## Page
= = = = =
He recounts first hearing The Big Pink by The Band on the best "Mexican grass" he'd ever had in his life and being transported to "another dimension". The impact immediately made him feel deflated about his work with Cream at the time.
"I just thought, 'Oh man, what am I doing this [for] when that has already been going on?'".
While he admitted he'd softened on his feelings about Cream's achievements in retrospect, he was also keen to pay tribute to his late friend and The Band's guitarist, Robbie Robertson.
"The Band to me was amazing because they were all giants," Clapton reflected. "Every one of them was a giant on his own, and [Robbie] was the visionary. I have no doubt that he wrote all those songs."
Clapton even repeated his desire to join The Band's ranks, despite knowing it could never have worked.
= = = = =
## Supplied material
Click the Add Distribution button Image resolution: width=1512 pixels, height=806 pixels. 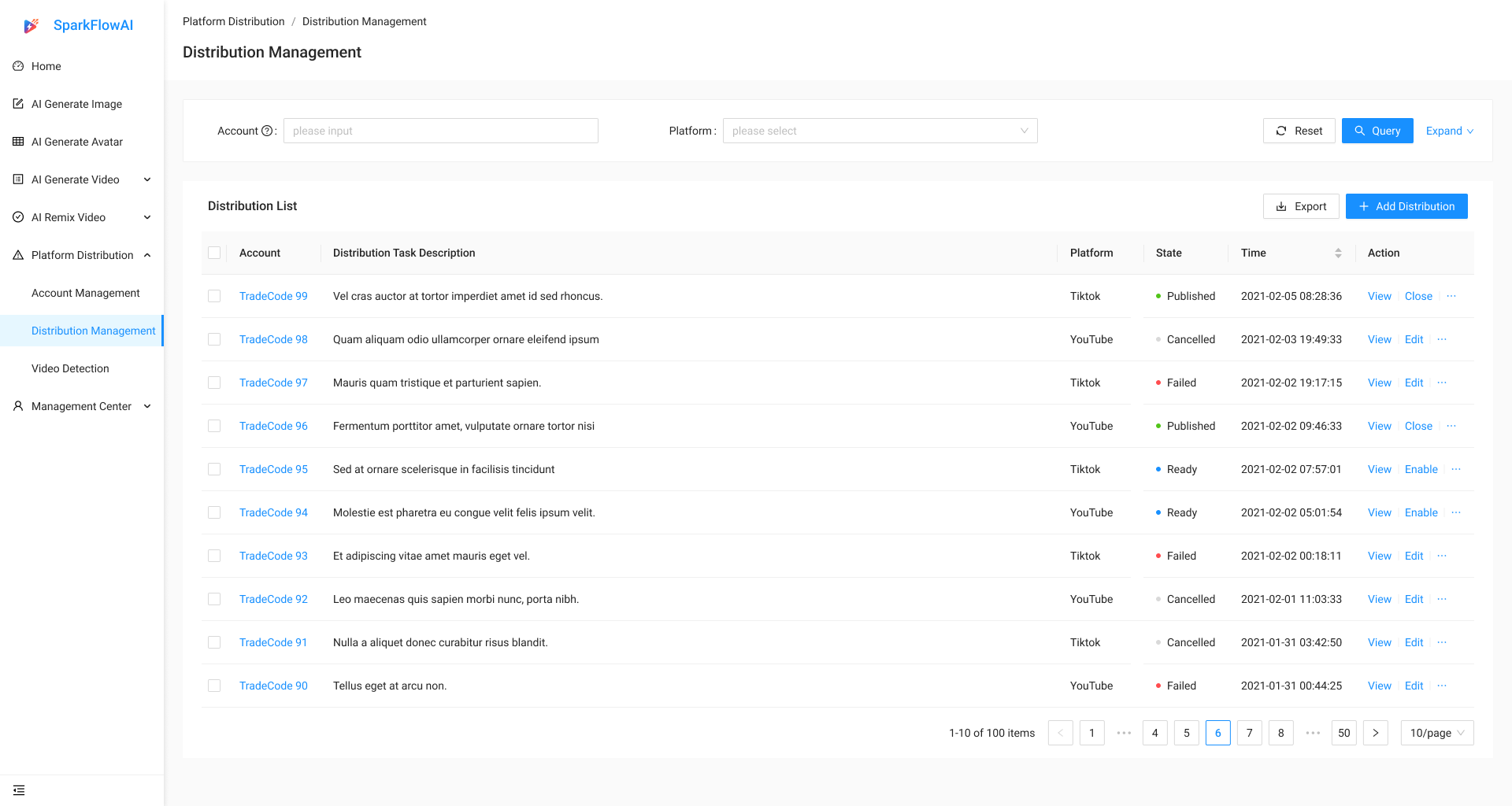1406,206
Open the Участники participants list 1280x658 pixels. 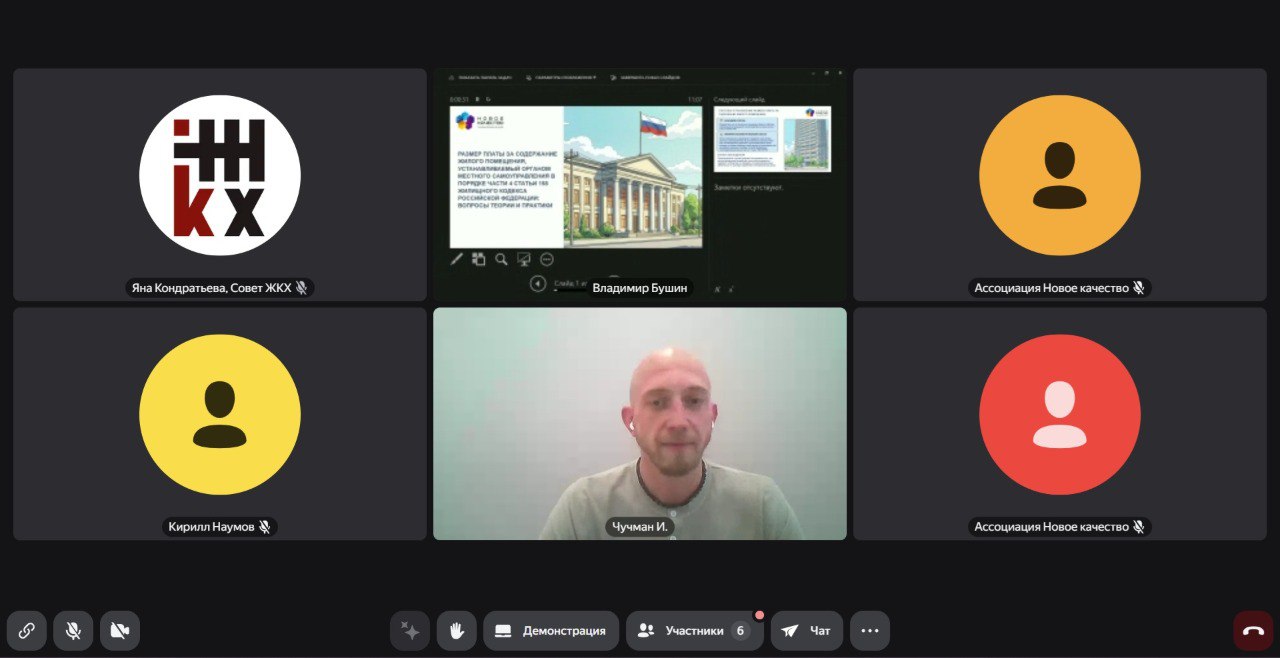coord(694,631)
= = = = =
## Exercise requirements
A - How would you render this sentence from the passage on Clapton and The Band in Spanish: "Clapton even repeated his desire to join The Band's ranks, despite knowing it could never have worked."
B - Can you return the part of the passage on Clapton and The Band starting at "While he admitted" and ending at "never have worked.", word for word?
The listing is separate material, unrelated to the passage on Clapton and The Band.

## Answers for this exercise
A - Clapton incluso repitió su deseo de unirse a las filas de The Band, pese a saber que nunca habría podido funcionar.

B -
While he admitted he'd softened on his feelings about Cream's achievements in retrospect, he was also keen to pay tribute to his late friend and The Band's guitarist, Robbie Robertson.
"The Band to me was amazing because they were all giants," Clapton reflected. "Every one of them was a giant on his own, and [Robbie] was the visionary. I have no doubt that he wrote all those songs."
Clapton even repeated his desire to join The Band's ranks, despite knowing it could never have worked.